Are you ready to start looking for a copyeditor*? That usually means you’ve revised your manuscript in response to feedback from beta readers and/or a developmental editor and feel like it’s super clean. It just needs fresh eyes and a final polish.

You want to be sure you’re compatible with your copyeditor, and we want that, too. Ask published authors in your writing groups and on social media for a few recommendations. Out of those, choose two to four prospects who appeal to you. Investigate us online, if you like—you’d do that for a person watching your children or pets, right? Your book deserves someone who will treat it with similar tenderness and respect.

Approach the copyeditors you’ve selected one at a time with a query similar to what you might send an agent: include word count, a brief description of the book, and how you heard about them. Suggest a schedule and ask about availability. Be frank about the genre, any explicit sex or violence, religious and political themes, and so on.

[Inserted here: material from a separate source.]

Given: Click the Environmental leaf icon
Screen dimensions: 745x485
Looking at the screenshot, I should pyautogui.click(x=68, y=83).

Most copyeditors are glad to provide a brief sample edit at no charge. It’s how many of us discover whether we’re compatible with an author or manuscript, too, and what our budget should be. It’s best to provide one candidate at a time with your entire manuscript in Microsoft Word so that the copyeditor can choose a few pages to work on. Most of us realize that the first few pages are likely to be the cleanest, and we’ll pick a section from the last half of the book to sample.

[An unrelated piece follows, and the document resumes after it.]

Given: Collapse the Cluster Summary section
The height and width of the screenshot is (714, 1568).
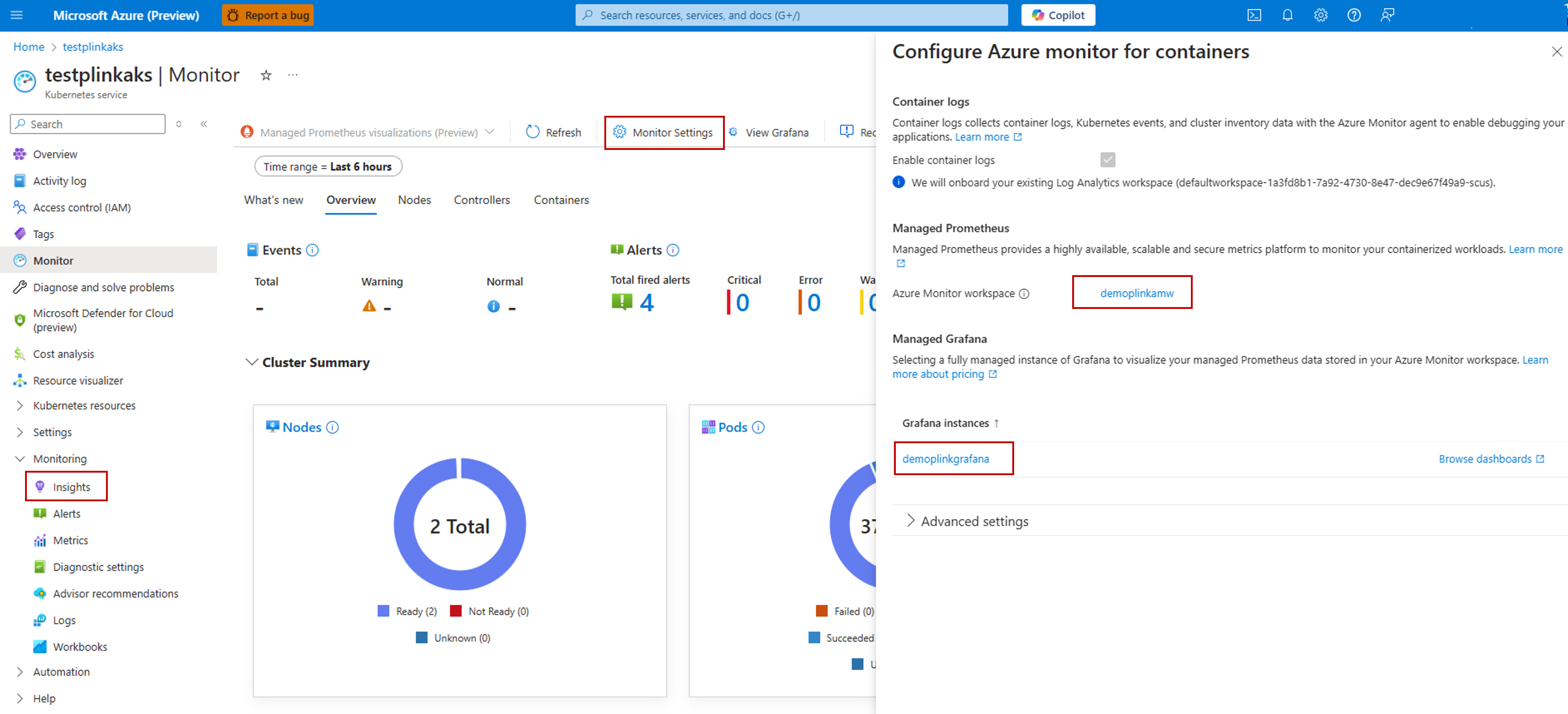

As of 2016, Word is still the tool most of us use to convey our edits. We can easily track the changes, control versions, and query as necessary. Please don’t use the Mac application Pages without discussing it first. The two programs are not compatible for this work, as I’ve discovered to my dismay. Programs like Scrivener are great to organize ideas and Google Docs might be a good place to draft, but once the manuscript heads to the copyeditor it should be in Word and stay that way until formatting for print or ebook.

When you receive a sample copyedit, read through the corrections to get a feel for the kind of thing that’s marked. You should sense a willingness to explain rules but not necessarily to insist upon them. When I’m editing, I refer constantly to dictionaries, websites, and style guides—and many of those contradict each other. When in doubt, a good copyeditor will query or let the author’s decision stand. From the beginning, English has been expanding to fit our world, to the delight of many copyeditors and the dismay of others. The sample should help you determine which way your copyeditor leans, and whether the two of you are a match.

*The book publishing industry makes copyeditor one word; for journalism, it’s two.